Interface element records
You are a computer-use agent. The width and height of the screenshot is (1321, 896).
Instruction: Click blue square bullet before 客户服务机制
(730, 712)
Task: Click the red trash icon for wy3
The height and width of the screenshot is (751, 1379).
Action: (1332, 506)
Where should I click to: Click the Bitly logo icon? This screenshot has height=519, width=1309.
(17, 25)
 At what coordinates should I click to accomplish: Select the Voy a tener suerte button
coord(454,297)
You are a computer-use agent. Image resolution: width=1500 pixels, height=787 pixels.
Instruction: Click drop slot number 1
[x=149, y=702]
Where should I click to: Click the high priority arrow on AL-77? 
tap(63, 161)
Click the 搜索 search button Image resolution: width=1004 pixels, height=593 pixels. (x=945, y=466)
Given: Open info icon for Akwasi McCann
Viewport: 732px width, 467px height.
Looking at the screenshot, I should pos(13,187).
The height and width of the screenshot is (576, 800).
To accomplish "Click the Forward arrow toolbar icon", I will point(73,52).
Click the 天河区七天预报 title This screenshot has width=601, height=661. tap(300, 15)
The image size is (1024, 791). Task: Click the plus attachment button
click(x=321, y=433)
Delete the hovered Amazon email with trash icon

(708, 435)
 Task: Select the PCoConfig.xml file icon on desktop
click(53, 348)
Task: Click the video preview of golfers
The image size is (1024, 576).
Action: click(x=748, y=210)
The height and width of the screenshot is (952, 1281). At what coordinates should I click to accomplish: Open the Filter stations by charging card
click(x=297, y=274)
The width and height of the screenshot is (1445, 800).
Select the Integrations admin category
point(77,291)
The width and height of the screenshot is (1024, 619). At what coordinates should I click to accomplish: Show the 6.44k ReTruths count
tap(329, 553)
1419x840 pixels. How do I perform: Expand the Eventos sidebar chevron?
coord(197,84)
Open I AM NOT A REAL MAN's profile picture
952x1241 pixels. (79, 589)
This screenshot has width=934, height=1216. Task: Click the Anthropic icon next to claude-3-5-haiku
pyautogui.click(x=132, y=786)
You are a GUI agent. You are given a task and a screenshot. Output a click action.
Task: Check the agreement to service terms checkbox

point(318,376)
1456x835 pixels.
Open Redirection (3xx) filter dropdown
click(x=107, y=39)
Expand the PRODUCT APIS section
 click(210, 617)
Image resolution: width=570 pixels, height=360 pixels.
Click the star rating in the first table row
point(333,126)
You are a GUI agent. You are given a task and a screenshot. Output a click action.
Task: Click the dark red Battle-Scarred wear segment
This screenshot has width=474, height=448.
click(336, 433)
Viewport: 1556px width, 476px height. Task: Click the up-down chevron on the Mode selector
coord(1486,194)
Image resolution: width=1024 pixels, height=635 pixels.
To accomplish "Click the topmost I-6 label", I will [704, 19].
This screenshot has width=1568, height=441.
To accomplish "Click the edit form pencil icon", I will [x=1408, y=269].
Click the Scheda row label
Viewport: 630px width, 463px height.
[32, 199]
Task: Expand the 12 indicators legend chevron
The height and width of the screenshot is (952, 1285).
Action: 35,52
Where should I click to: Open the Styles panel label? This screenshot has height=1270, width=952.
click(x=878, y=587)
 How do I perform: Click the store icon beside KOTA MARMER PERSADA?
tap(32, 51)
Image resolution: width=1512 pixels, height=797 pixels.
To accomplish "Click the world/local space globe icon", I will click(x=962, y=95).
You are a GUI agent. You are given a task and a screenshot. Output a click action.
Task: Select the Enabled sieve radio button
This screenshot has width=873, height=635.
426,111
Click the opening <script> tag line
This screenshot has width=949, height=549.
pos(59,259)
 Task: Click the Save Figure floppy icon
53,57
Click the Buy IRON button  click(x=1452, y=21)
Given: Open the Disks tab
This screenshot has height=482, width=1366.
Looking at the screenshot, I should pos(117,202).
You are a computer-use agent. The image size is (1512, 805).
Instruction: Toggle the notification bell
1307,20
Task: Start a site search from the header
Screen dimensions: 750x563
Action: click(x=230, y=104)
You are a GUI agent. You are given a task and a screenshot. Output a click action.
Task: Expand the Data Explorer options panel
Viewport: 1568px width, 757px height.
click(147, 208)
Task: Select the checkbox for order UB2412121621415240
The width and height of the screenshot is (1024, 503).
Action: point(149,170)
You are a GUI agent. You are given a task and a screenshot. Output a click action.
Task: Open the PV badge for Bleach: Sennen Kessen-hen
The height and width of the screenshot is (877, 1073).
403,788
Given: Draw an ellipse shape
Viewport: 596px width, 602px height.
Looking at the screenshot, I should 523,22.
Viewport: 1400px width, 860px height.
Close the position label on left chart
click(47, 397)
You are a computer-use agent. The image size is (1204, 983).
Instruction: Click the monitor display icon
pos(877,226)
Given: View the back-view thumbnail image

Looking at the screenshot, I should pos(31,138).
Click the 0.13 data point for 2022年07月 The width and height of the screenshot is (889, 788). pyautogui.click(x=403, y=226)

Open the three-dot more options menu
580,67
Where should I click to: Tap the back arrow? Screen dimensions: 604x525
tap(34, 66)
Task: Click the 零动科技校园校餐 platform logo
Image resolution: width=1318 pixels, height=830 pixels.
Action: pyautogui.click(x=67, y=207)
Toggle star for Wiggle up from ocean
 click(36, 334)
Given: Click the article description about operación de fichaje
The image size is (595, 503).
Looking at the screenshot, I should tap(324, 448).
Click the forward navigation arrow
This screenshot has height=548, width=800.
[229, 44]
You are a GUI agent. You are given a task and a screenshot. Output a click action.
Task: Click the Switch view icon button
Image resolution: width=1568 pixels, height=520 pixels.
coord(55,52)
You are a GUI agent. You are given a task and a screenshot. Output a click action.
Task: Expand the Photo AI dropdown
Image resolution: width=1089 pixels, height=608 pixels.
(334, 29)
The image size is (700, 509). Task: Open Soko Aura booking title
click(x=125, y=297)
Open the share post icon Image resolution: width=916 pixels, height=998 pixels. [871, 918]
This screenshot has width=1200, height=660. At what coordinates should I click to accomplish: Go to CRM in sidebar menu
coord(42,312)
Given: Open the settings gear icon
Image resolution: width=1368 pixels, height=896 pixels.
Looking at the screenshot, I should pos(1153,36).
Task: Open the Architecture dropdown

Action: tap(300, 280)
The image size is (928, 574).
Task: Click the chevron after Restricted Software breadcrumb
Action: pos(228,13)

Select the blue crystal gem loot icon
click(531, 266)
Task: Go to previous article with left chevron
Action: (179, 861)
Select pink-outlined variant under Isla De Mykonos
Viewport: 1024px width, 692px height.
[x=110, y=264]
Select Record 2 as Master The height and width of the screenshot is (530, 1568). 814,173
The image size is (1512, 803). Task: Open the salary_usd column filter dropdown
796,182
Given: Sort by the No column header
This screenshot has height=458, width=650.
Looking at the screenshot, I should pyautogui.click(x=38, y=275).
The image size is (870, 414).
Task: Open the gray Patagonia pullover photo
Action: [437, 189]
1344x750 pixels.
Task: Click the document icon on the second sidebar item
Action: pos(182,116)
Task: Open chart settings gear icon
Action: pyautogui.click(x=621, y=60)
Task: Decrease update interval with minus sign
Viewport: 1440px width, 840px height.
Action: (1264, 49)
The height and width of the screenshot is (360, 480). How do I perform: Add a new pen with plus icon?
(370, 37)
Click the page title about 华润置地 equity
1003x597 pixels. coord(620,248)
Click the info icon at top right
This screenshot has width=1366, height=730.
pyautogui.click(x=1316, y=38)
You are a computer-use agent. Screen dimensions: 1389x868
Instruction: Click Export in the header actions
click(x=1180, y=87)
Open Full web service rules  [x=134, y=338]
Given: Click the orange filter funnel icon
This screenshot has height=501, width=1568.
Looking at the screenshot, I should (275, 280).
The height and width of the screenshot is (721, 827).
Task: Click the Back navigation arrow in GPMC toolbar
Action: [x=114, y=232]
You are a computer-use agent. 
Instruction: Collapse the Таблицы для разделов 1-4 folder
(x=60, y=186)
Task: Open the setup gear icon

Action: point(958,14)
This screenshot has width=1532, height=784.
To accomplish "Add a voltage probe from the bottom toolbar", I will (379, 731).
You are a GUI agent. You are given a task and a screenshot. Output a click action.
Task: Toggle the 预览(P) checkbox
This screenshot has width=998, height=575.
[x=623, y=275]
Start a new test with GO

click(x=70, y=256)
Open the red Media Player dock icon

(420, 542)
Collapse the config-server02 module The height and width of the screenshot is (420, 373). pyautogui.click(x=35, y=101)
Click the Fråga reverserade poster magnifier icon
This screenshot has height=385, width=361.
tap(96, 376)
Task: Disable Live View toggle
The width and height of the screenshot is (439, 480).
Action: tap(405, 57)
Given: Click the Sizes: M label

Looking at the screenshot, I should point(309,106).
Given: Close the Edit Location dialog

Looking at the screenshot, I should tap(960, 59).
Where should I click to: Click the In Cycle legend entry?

Exercise task: Convert the records that start on the line containing "Task: Select the checkbox" and end on the line containing "pos(877,226)" into a two-column CSV with the headers input and output. Give one row per record, put each field in quotation marks, and replace line breaks with spaces.

Completed task:
input,output
"Task: Select the checkbox for order UB2412121621415240 The width and height of the screenshot is (1024, 503).","Action: point(149,170)"
"You are a GUI agent. You are given a task and a screenshot. Output a click action. Task: Open the PV badge for Bleach: Sennen Kessen-hen The height and width of the screenshot is (877, 1073).","403,788"
"Given: Draw an ellipse shape Viewport: 596px width, 602px height.","Looking at the screenshot, I should 523,22."
"Viewport: 1400px width, 860px height. Close the position label on left chart","click(47, 397)"
"You are a computer-use agent. The image size is (1204, 983). Instruction: Click the monitor display icon","pos(877,226)"